Bookmarking Web Pages with Safari in Mac OS X Lion
When browsing the web with Safari in Mac OS X Lion, you might find a web page you want to remember and return to, you bookmark it. Bookmarking in OS X Lion is pretty easy, here’s how it works:
Click the Add (+) button in the Safari toolbar, choose Bookmarks→Add Bookmark, or press Command+D.
Choose where to store the bookmark — the Reading List, Top Sites, the Bookmarks Bar, the Bookmarks Menu, or a folder in either place — from the pop-up menu.
Rename the bookmark or use the name provided by Safari.
Click the Add button to save the bookmark.

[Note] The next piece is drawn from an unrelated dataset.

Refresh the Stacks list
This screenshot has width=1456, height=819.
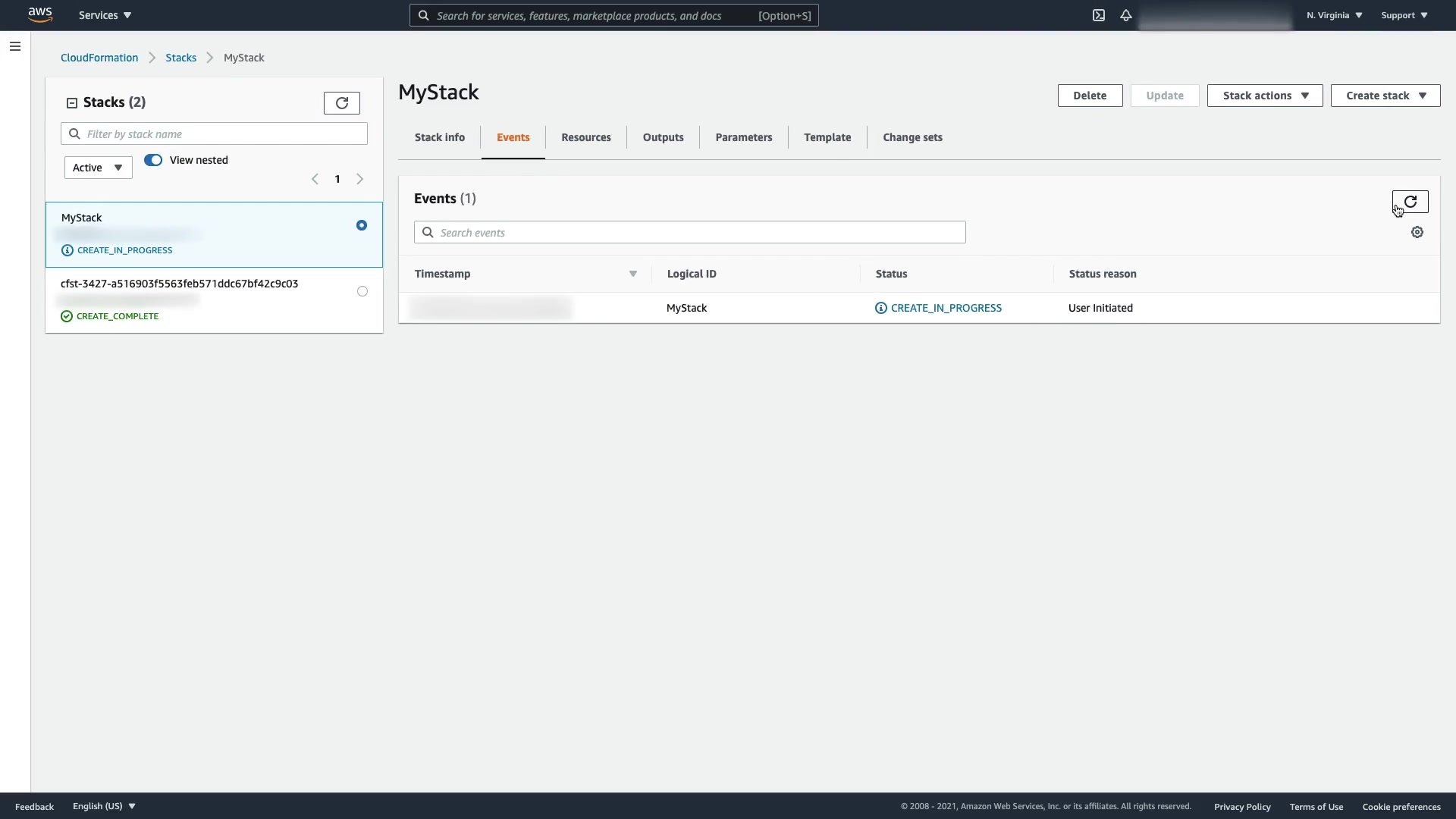(x=341, y=102)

To return to a bookmarked page, click it in the Bookmarks Bar, select it in the Bookmarks Menu, choose Bookmarks→Show All Bookmarks, press Command+Option+B, or click the Show All Bookmarks button to see all your bookmarks in the Bookmarks window.
Open bookmarked pages in the Bookmarks window by double-clicking them.
You can view the contents of any collection (that is, a folder full of bookmarks) by clicking its name in the Collections pane on the left side of the window.
To organize your Bookmarks window or place bookmarks on the toolbar or Bookmarks menu, move bookmarks by dragging them. You can place bookmarks and folders of bookmarks on the Safari Bookmarks Bar or Bookmarks menu by dragging them to the appropriate folder. If you drag a folder of bookmarks to the Bookmarks Bar folder (or directly onto the Bookmarks Bar itself), the result is a drop-down menu.
To delete a bookmark, select it in the Bookmarks window and then press Delete key.
If you enable Auto-Click for a folder of bookmarks, you don’t get a drop-down menu when you click its button. Instead, all the pages in that folder open at once, each in its own separate tab. You can still use the drop-down menu, but you have to click and hold the button rather than just click. Conversely, if you want to open all the bookmarks in a folder that doesn’t have Auto-Click enabled, you can Command+click it to open the pages in separate tabs.
Bookmarks are favorites, and favorites are bookmarks. Both words refer to exactly the same thing: shortcuts to websites.